Step 2: Focus on Areas of Need
As you might expect, certain areas of education are harder hit than others by teacher shortages and our best chance of addressing the crisis in education is to focus on recruiting and attrition in these key fields.
But beyond these specialties, there is also a clear difficulty in keeping qualified educators in high poverty, minority schools. For instance, while half of all schools will be effected by the lack of special education teachers, 90% of impoverished school districts will struggle to fill those positions. Attrition rates for these schools have nearly quadrupled in the past decade. While increased salaries and student loan forgiveness programs will help address the issue, it won’t ultimately solve the problem of attrition in these schools. For that, we’ll need to dig deeper into the causes of teacher dissatisfaction.
Step 3: More Support, Less Oversight
The Learning Policy Institute cites several studies that shed a light on the sources of dissatisfaction among teachers and it boils down to two main issues.
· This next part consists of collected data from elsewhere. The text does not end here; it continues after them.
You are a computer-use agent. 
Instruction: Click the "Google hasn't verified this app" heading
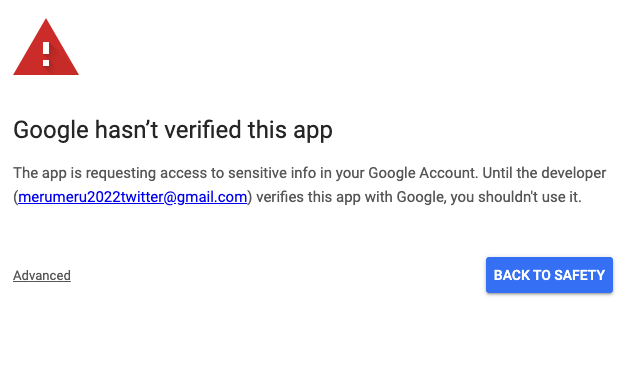173,130
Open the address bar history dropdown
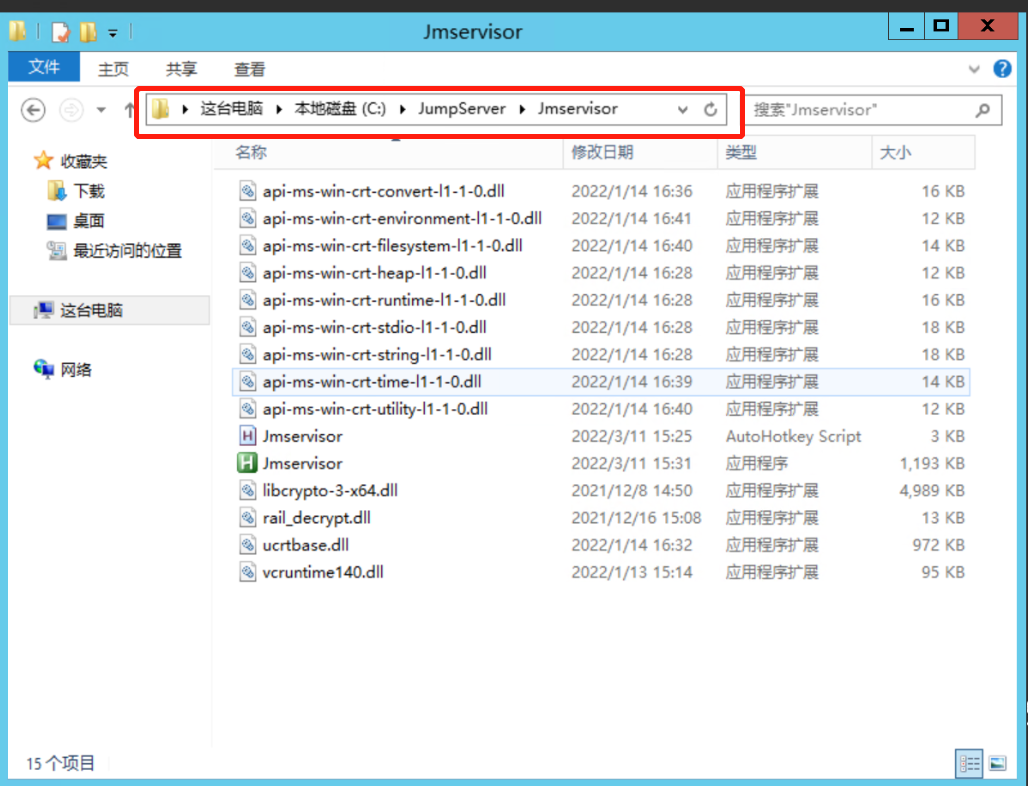The width and height of the screenshot is (1028, 786). pos(682,109)
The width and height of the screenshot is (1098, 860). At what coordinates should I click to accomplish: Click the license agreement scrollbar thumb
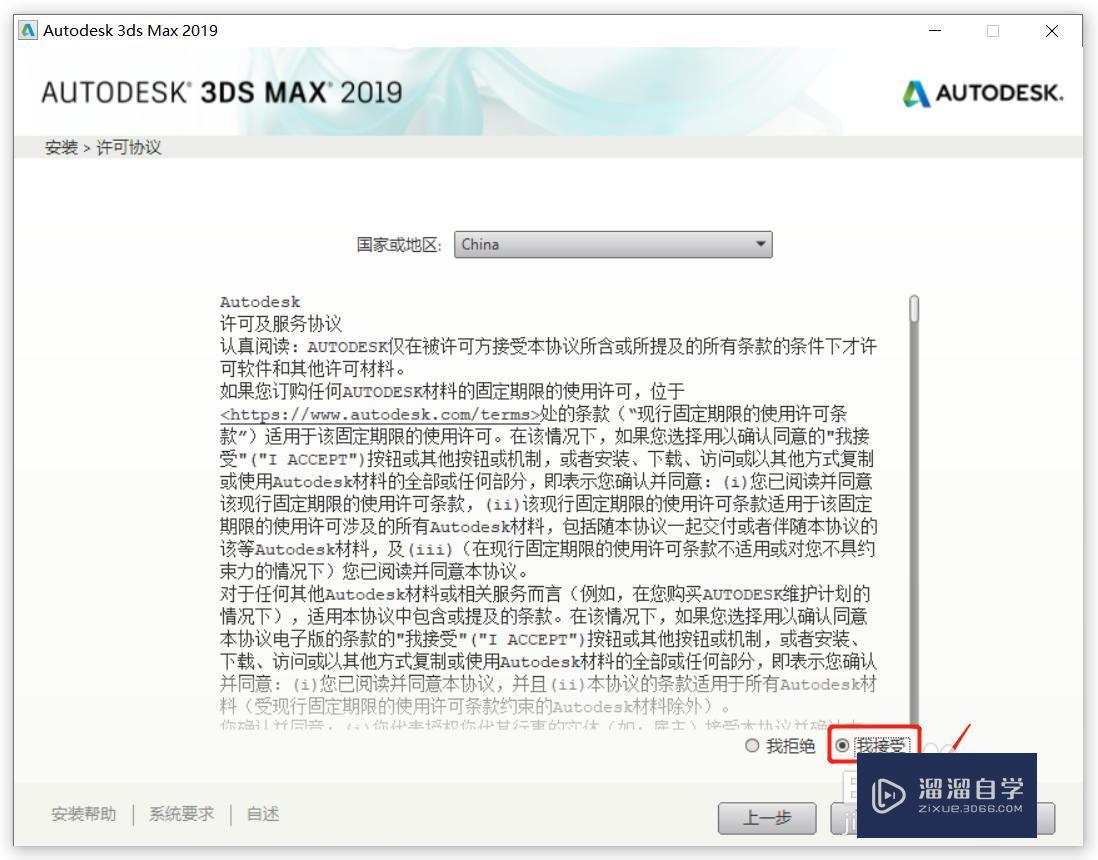pos(914,310)

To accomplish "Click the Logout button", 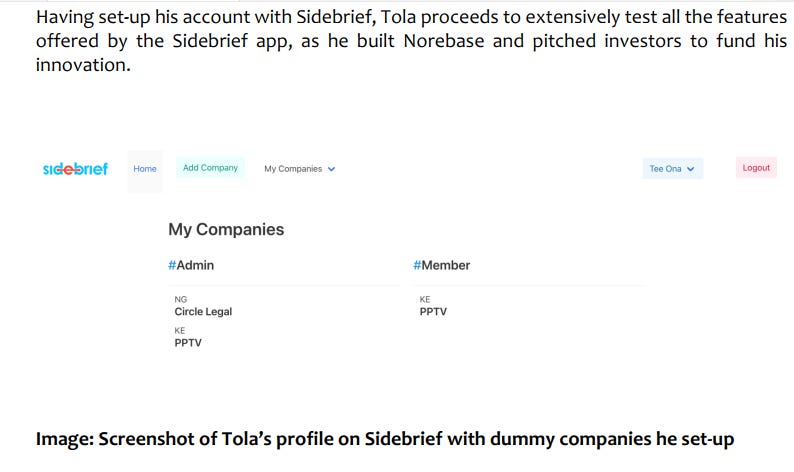I will pyautogui.click(x=756, y=168).
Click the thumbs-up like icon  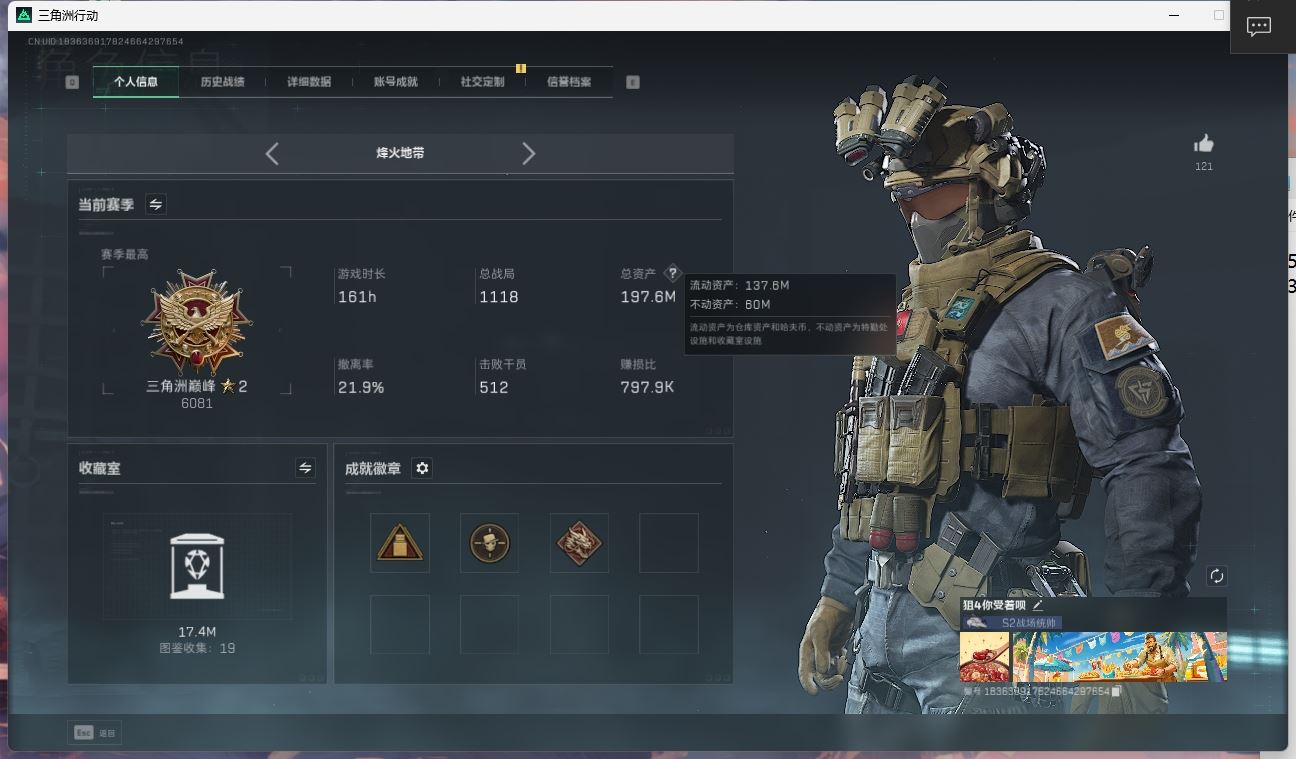(1203, 144)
Teachers don’t have the support or resources they need to be successful in the classroom, and they’re frustrated with increased demands for accountability and standardized testing that leave them with little autonomy or time to teach.
If we’d like new teachers to be successful, schools need to provide mentoring programs and additional prep time. Educators in challenging settings need the discretion to adapt curriculum and the ability to stop focusing on test scores to catch up in the race for funding.
Unfortunately, none of these solutions seem likely to be making any major advances under the current administration. Betsy DeVos, who touted her philosophy of “getting out of the way” and allowing teachers to have more autonomy in the classroom, seems to be compounding instead of resolving this crisis.
When Washington gets out of your way, you should be able to unleash the potential of creative thinking to set children up for success.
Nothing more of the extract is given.